PROBLEM DESCRIPTION
For every line in the material, set down an identical one.

MATERIAL PROVIDED
════════════════════
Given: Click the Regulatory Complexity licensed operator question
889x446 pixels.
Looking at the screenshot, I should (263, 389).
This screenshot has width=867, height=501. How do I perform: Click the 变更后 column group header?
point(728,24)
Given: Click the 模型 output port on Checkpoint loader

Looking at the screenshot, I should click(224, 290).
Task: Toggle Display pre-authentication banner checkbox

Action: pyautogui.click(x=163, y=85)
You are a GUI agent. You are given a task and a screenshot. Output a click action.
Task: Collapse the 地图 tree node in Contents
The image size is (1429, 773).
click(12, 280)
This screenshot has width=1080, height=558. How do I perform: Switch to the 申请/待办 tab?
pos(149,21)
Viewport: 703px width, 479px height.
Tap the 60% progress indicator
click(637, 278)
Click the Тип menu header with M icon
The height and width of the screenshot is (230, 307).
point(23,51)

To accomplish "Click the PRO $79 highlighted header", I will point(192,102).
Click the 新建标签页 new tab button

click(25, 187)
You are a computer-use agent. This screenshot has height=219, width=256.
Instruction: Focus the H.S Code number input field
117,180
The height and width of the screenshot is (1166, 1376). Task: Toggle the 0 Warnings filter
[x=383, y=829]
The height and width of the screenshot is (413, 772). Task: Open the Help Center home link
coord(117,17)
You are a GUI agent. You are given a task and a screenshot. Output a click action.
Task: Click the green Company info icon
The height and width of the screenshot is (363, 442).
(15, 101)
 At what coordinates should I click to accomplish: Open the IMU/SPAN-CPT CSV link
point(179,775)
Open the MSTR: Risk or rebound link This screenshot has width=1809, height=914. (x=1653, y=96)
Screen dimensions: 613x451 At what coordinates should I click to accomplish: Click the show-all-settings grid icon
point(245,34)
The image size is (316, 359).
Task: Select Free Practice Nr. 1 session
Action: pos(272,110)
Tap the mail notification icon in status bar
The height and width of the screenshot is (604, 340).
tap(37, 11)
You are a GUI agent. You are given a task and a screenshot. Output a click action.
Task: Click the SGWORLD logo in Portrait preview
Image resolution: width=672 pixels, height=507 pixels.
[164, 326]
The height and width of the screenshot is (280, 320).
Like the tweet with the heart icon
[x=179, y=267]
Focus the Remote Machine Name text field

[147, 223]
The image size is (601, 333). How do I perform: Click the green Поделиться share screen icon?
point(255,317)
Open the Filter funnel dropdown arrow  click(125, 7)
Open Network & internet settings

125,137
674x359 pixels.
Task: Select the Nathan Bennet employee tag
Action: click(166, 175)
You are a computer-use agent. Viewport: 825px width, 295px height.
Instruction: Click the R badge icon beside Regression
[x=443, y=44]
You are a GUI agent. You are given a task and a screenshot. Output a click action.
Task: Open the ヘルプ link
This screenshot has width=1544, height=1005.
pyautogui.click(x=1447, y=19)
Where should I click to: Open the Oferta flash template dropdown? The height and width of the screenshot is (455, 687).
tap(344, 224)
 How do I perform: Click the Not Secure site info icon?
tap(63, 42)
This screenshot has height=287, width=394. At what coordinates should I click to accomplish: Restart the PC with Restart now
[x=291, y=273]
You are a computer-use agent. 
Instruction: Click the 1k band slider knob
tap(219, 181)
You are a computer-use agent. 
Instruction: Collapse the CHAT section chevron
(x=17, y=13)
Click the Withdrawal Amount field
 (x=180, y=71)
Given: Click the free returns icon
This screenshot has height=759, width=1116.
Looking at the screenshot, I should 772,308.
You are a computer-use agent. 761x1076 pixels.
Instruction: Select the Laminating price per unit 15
════════════════════
SOLUTION FOR THIS TASK
Given: Click the Regulatory Complexity licensed operator question
889x446 pixels.
Looking at the screenshot, I should (263, 389).
This screenshot has width=867, height=501. How do I perform: Click the 变更后 column group header?
point(728,24)
Given: Click the 模型 output port on Checkpoint loader

Looking at the screenshot, I should click(224, 290).
Task: Toggle Display pre-authentication banner checkbox

Action: pyautogui.click(x=163, y=85)
You are a GUI agent. You are given a task and a screenshot. Output a click action.
Task: Collapse the 地图 tree node in Contents
The image size is (1429, 773).
click(12, 280)
This screenshot has width=1080, height=558. How do I perform: Switch to the 申请/待办 tab?
pos(149,21)
Viewport: 703px width, 479px height.
Tap the 60% progress indicator
click(637, 278)
Click the Тип menu header with M icon
The height and width of the screenshot is (230, 307).
point(23,51)

To accomplish "Click the PRO $79 highlighted header", I will point(192,102).
Click the 新建标签页 new tab button

click(25, 187)
You are a computer-use agent. This screenshot has height=219, width=256.
Instruction: Focus the H.S Code number input field
117,180
The height and width of the screenshot is (1166, 1376). Task: Toggle the 0 Warnings filter
[x=383, y=829]
The height and width of the screenshot is (413, 772). Task: Open the Help Center home link
coord(117,17)
You are a GUI agent. You are given a task and a screenshot. Output a click action.
Task: Click the green Company info icon
The height and width of the screenshot is (363, 442).
(15, 101)
 At what coordinates should I click to accomplish: Open the IMU/SPAN-CPT CSV link
point(179,775)
Open the MSTR: Risk or rebound link This screenshot has width=1809, height=914. (x=1653, y=96)
Screen dimensions: 613x451 At what coordinates should I click to accomplish: Click the show-all-settings grid icon
point(245,34)
The image size is (316, 359).
Task: Select Free Practice Nr. 1 session
Action: pos(272,110)
Tap the mail notification icon in status bar
The height and width of the screenshot is (604, 340).
tap(37, 11)
You are a GUI agent. You are given a task and a screenshot. Output a click action.
Task: Click the SGWORLD logo in Portrait preview
Image resolution: width=672 pixels, height=507 pixels.
[164, 326]
The height and width of the screenshot is (280, 320).
Like the tweet with the heart icon
[x=179, y=267]
Focus the Remote Machine Name text field

[147, 223]
The image size is (601, 333). How do I perform: Click the green Поделиться share screen icon?
point(255,317)
Open the Filter funnel dropdown arrow  click(125, 7)
Open Network & internet settings

125,137
674x359 pixels.
Task: Select the Nathan Bennet employee tag
Action: click(166, 175)
You are a computer-use agent. Viewport: 825px width, 295px height.
Instruction: Click the R badge icon beside Regression
[x=443, y=44]
You are a GUI agent. You are given a task and a screenshot. Output a click action.
Task: Open the ヘルプ link
This screenshot has width=1544, height=1005.
pyautogui.click(x=1447, y=19)
Where should I click to: Open the Oferta flash template dropdown? The height and width of the screenshot is (455, 687).
tap(344, 224)
 How do I perform: Click the Not Secure site info icon?
tap(63, 42)
This screenshot has height=287, width=394. At what coordinates should I click to accomplish: Restart the PC with Restart now
[x=291, y=273]
You are a computer-use agent. 
Instruction: Click the 1k band slider knob
tap(219, 181)
You are a computer-use agent. 
Instruction: Collapse the CHAT section chevron
(x=17, y=13)
Click the Withdrawal Amount field
 (x=180, y=71)
Given: Click the free returns icon
This screenshot has height=759, width=1116.
Looking at the screenshot, I should 772,308.
You are a computer-use agent. 761x1076 pixels.
Instruction: Select the Laminating price per unit 15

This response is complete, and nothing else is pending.